1. Problem

1.1 Real-world optimization setting

Many practical optimization problems require simultaneous optimization of multiple conflicting objectives, for example:

  • maximize accuracy and minimize inference time
  • minimize error and minimize model size
  • engineering design trade-offs (performance vs cost)

Formally:

$$ \min_{x \in \mathcal{X}} f(x) = (f_1(x), \dots, f_m(x)) $$

where objectives are black-box, evaluations are expensive and analytical gradients are unavailable

1.2 Challenges with standard Bayesian Optimization (GP-based)

Traditional multiobjective BO typically relies on Gaussian Processes (GPs), but they struggle with:

  1. Complex search spaces
    • categorical variables, integer variables, conditional (tree-structured) parameters
  2. Scalability
    • GP inference scales with number of observations, expensive in medium/high dimensions
  3. Parallel evaluation
    • batch GP-BO requires complex coordination, synchronization overhead is high

1.3 Why TPE is attractive (but insufficient)

Tree-structured Parzen Estimator (TPE):

  • models parameter distributions instead of the objective function
  • naturally handles:
    • conditional parameters
    • categorical / integer variables
  • scales well to many trials
  • easy to parallelize

Limitation:

TPE is single-objective only and cannot directly handle Pareto optimization.

1.4 Goal of the paper

Design a multiobjective Bayesian optimization algorithm that:

  • handles tree-structured, mixed-type search spaces
  • works with limited evaluation budgets
  • approximates the Pareto front efficiently
  • supports asynchronous parallelization

2. Method (MOTPE)

2.1 Core idea

MOTPE extends TPE by:

  • redefining “good” vs “bad” observations using Pareto dominance
  • preserving TPE’s density-ratio optimization principle
  • replacing Expected Improvement with Expected Hypervolume Improvement

2.2 Review: TPE (single objective)

TPE models: $p(x \mid y)$

using two densities:

  • $l(x)$: density of good configurations
  • $g(x)$: density of bad configurations

Split rule (single objective):

  • good if ( y < $y^*$ ) (top γ quantile)
  • bad otherwise

Acquisition (equivalent to EI):

$$ \arg\max_x \frac{l(x)}{g(x)} $$

2.3 Key extension to multiobjective setting

Observation classification

For multiobjective outcomes $y \in \mathbb{R}^m$:

  • Good observations:
    • nondominated points
    • or points incomparable with a reference Pareto set $Y^*$
  • Bad observations:
    • points dominated by $Y^*$

This replaces scalar thresholding with Pareto-based ranking.

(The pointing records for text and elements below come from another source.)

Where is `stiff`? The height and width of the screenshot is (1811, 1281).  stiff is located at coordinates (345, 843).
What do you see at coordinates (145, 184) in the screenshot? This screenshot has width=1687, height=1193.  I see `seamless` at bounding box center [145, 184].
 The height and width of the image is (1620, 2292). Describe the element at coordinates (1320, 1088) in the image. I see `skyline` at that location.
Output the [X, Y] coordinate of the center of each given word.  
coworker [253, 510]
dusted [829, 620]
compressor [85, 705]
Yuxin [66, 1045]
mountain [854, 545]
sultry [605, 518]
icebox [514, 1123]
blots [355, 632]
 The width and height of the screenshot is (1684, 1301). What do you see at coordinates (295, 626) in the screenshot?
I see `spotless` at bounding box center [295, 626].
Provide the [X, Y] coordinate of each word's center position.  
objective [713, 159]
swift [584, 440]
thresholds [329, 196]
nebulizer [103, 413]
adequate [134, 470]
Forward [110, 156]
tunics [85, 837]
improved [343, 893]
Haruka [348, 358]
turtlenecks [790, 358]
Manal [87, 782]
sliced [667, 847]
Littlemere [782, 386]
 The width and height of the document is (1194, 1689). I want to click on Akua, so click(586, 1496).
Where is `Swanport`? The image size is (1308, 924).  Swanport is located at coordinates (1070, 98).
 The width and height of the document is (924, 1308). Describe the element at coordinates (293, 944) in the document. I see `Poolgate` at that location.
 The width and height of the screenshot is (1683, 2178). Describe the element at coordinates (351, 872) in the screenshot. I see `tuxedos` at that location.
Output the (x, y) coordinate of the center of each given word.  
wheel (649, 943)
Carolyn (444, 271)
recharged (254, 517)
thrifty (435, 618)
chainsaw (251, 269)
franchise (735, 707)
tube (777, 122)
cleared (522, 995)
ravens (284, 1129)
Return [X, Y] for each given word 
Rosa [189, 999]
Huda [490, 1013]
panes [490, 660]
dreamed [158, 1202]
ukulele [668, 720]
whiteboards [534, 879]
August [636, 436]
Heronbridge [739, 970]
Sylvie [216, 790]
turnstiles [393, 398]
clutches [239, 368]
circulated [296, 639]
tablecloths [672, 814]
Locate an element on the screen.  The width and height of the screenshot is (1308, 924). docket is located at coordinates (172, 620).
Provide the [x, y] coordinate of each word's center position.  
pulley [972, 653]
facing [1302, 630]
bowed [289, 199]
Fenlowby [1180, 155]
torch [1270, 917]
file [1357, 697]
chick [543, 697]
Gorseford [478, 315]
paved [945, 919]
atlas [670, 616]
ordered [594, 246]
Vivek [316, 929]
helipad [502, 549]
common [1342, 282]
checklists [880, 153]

2.4 Defining the “good” set

Procedure:

  1. Perform nondominated sorting
  2. Add Pareto fronts greedily until reaching γ proportion
  3. If a front overflows:
    • select points maximizing hypervolume contribution

This ensures quality (near Pareto front) and diversity (spread along front).

2.5 Density modeling

For each parameter $x_i$, construct:

  • $l(x_i)$ from good observations
  • $g(x_i)$ from bad observations

Density estimation:

  • Parzen estimators
  • Gaussian kernels (real/integer)
  • histograms (categorical)

Important difference from TPE:

  • good samples are weighted by hypervolume contribution
  • bad samples use uniform weight

2.6 Acquisition function (key result)

MOTPE uses Expected Hypervolume Improvement (EHVI).

The paper shows:

$$ \text{EHVI}(x_i) \propto \left(\gamma + (1-\gamma)\frac{g(x_i)}{l(x_i)}\right)^{-1} $$

Therefore:

$$ \arg\max_{x_i} \text{EHVI}(x_i) \Longleftrightarrow \arg\max_{x_i} \frac{l(x_i)}{g(x_i)} $$

✅ Same optimization rule as TPE

✅ No explicit modeling of $p(y \mid x)$ needed

2.7 Sampling procedure

  • sample each parameter independently
  • traverse the tree-structured space
  • sample candidates from $l(x_i)$
  • select those with highest $l/g$ ratio
  • evaluate full configuration

2.8 Parallelization

MOTPE supports asynchronous parallel execution:

  • no batch synchronization
  • unfinished evaluations ignored
  • new candidates sampled stochastically

Result:

  • large wall-clock speedups
  • small loss in sample efficiency
  • very practical for real systems

One-line takeaway

MOTPE extends TPE to multiobjective optimization by replacing scalar “good/bad” splits with Pareto-based splits and using hypervolume-aware density modeling—while keeping the same simple $l(x)/g(x)$ decision rule.